= Source records =
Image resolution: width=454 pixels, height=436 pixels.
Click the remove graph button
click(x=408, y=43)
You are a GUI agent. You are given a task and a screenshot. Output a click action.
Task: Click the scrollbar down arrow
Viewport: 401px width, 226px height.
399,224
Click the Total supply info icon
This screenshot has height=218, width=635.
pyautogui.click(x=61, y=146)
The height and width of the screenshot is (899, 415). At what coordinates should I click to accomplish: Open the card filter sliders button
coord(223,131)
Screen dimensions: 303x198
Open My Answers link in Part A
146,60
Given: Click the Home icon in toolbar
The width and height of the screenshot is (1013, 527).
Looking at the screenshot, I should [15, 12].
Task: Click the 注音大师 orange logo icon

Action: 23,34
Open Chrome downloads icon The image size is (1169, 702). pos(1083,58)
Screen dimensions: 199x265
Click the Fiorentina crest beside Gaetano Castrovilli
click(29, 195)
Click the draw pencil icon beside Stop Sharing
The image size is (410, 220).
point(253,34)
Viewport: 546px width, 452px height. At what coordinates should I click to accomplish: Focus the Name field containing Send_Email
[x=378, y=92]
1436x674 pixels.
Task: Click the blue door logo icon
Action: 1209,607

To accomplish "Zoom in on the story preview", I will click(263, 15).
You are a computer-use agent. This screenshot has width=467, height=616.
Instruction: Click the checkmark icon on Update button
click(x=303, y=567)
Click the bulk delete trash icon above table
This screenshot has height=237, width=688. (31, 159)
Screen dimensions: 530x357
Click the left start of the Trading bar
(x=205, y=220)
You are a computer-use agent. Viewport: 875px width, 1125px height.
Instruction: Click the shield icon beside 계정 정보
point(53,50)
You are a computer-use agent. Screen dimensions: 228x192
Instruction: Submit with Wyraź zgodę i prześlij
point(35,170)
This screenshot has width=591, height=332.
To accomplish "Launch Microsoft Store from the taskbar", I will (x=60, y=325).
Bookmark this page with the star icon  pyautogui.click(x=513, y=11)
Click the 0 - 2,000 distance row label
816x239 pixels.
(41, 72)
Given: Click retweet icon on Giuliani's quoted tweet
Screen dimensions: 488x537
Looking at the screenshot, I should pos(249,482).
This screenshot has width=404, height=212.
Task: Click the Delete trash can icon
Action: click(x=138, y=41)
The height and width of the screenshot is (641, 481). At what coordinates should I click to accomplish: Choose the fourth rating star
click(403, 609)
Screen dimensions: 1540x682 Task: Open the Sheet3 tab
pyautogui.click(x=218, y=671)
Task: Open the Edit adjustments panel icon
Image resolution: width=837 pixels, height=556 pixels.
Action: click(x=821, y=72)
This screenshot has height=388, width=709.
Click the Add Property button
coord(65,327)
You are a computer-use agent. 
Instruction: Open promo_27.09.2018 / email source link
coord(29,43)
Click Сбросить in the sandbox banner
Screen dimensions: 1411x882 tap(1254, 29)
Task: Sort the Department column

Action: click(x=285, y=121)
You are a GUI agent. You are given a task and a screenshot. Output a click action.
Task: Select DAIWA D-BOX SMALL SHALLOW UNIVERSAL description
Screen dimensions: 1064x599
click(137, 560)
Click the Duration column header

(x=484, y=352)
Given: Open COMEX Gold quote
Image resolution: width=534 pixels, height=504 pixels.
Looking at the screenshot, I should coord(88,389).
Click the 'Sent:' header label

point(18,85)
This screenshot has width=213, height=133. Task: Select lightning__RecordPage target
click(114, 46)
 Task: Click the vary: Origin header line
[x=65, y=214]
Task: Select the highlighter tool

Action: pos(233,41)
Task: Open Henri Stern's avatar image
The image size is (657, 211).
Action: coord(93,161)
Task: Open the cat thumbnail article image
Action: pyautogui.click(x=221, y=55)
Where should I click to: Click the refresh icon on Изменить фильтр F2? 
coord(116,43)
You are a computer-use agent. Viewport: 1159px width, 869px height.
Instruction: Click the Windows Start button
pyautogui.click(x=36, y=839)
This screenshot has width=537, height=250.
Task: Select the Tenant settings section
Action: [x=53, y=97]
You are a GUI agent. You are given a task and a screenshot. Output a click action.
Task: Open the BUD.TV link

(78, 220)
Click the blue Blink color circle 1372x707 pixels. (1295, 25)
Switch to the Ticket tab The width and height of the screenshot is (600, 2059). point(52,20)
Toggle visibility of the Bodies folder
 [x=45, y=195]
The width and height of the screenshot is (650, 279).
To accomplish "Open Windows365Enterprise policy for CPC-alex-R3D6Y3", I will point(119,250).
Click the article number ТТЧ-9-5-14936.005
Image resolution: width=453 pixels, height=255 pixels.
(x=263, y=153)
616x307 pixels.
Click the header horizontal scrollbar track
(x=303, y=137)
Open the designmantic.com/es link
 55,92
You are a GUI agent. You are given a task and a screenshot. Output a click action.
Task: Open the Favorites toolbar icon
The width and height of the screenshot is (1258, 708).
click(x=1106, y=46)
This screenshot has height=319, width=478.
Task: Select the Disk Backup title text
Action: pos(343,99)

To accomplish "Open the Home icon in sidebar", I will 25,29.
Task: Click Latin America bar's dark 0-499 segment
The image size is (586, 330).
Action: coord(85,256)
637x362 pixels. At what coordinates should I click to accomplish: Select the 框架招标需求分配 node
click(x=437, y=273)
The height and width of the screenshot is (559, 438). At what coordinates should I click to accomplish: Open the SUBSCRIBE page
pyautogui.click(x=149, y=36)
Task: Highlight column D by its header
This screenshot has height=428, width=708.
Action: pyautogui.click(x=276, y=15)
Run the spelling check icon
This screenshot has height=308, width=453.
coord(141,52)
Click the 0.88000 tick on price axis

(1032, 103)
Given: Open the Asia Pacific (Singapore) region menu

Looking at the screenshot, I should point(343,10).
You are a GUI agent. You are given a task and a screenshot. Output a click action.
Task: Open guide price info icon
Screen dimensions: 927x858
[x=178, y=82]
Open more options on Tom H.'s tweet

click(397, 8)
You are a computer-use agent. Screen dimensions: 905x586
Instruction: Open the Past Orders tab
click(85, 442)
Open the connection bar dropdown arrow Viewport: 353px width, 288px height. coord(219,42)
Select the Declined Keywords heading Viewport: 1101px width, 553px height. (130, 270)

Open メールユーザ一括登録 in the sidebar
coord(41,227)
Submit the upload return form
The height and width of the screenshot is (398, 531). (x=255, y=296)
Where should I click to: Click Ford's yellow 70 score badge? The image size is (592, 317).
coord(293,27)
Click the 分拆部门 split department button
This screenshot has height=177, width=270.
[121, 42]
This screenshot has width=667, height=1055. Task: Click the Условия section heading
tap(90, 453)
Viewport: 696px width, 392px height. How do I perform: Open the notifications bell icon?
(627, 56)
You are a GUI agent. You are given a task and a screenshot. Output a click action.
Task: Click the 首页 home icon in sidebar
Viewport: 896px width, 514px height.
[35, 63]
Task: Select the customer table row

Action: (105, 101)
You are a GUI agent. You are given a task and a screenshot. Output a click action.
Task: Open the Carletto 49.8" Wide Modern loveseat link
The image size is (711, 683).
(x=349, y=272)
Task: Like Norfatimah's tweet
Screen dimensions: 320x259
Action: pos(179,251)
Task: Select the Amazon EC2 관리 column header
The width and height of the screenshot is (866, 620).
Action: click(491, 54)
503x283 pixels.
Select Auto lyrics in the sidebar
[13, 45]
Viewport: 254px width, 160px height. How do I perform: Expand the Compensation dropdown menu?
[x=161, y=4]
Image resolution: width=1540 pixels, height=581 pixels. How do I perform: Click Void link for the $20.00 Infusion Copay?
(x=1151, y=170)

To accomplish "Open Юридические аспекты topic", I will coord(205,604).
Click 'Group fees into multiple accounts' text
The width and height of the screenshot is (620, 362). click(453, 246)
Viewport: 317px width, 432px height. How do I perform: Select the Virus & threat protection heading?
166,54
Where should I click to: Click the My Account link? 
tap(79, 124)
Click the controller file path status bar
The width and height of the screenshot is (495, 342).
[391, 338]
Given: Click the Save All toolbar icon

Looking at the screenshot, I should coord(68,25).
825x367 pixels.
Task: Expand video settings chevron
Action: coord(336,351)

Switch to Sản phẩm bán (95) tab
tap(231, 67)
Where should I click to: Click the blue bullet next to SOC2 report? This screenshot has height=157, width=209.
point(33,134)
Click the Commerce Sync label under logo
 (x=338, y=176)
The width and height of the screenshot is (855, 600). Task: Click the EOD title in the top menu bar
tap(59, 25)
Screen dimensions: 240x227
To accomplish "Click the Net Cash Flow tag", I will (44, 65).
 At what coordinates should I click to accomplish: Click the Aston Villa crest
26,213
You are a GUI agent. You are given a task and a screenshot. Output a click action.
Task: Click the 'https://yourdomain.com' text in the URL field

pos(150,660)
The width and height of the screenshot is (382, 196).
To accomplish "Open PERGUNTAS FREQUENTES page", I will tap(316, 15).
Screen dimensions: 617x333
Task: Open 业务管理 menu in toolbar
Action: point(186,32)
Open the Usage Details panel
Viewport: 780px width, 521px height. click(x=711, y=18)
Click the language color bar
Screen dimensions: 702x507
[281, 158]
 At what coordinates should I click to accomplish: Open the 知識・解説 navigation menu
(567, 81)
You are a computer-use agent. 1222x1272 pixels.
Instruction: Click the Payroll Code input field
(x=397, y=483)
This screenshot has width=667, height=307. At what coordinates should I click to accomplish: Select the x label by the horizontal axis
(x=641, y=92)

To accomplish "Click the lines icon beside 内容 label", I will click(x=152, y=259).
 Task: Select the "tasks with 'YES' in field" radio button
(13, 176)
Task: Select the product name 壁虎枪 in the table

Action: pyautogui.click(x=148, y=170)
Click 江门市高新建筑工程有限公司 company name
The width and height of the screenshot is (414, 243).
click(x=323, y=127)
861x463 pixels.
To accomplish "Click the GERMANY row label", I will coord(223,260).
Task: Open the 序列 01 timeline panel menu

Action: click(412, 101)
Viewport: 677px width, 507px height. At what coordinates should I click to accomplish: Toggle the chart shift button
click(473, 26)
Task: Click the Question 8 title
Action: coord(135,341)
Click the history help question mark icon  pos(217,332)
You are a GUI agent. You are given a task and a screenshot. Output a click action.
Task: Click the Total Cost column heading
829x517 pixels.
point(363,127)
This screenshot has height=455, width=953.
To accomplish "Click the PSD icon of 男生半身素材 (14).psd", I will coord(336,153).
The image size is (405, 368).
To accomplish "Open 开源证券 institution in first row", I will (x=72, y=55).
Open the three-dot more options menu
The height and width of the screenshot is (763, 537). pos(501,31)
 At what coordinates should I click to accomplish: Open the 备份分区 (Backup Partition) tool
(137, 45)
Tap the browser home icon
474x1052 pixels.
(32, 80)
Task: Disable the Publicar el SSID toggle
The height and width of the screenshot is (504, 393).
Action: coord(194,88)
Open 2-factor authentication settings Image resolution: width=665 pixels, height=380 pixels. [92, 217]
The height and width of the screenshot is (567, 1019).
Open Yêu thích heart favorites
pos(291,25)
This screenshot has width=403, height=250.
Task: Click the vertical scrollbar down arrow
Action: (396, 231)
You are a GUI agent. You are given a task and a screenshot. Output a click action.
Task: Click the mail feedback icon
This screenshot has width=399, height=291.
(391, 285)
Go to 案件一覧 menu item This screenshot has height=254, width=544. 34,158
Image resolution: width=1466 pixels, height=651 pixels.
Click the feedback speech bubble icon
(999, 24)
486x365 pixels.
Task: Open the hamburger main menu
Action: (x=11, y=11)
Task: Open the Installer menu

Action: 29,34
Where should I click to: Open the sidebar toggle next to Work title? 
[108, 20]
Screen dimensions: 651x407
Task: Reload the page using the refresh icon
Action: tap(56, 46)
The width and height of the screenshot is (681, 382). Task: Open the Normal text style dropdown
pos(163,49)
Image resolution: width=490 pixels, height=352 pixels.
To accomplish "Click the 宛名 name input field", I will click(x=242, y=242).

= WHAT YOU NEED TO DO =
Looking back over the data above, restate word for word the lines that begin at the line with "The width and height of the screenshot is (382, 196)." and end at the line with "861x463 pixels.", inclusive.

= YOUR RESPONSE =
The width and height of the screenshot is (382, 196).
To accomplish "Open PERGUNTAS FREQUENTES page", I will tap(316, 15).
Screen dimensions: 617x333
Task: Open 业务管理 menu in toolbar
Action: point(186,32)
Open the Usage Details panel
Viewport: 780px width, 521px height. click(x=711, y=18)
Click the language color bar
Screen dimensions: 702x507
[281, 158]
 At what coordinates should I click to accomplish: Open the 知識・解説 navigation menu
(567, 81)
You are a computer-use agent. 1222x1272 pixels.
Instruction: Click the Payroll Code input field
(x=397, y=483)
This screenshot has width=667, height=307. At what coordinates should I click to accomplish: Select the x label by the horizontal axis
(x=641, y=92)

To accomplish "Click the lines icon beside 内容 label", I will click(x=152, y=259).
 Task: Select the "tasks with 'YES' in field" radio button
(13, 176)
Task: Select the product name 壁虎枪 in the table

Action: pyautogui.click(x=148, y=170)
Click 江门市高新建筑工程有限公司 company name
The width and height of the screenshot is (414, 243).
click(x=323, y=127)
861x463 pixels.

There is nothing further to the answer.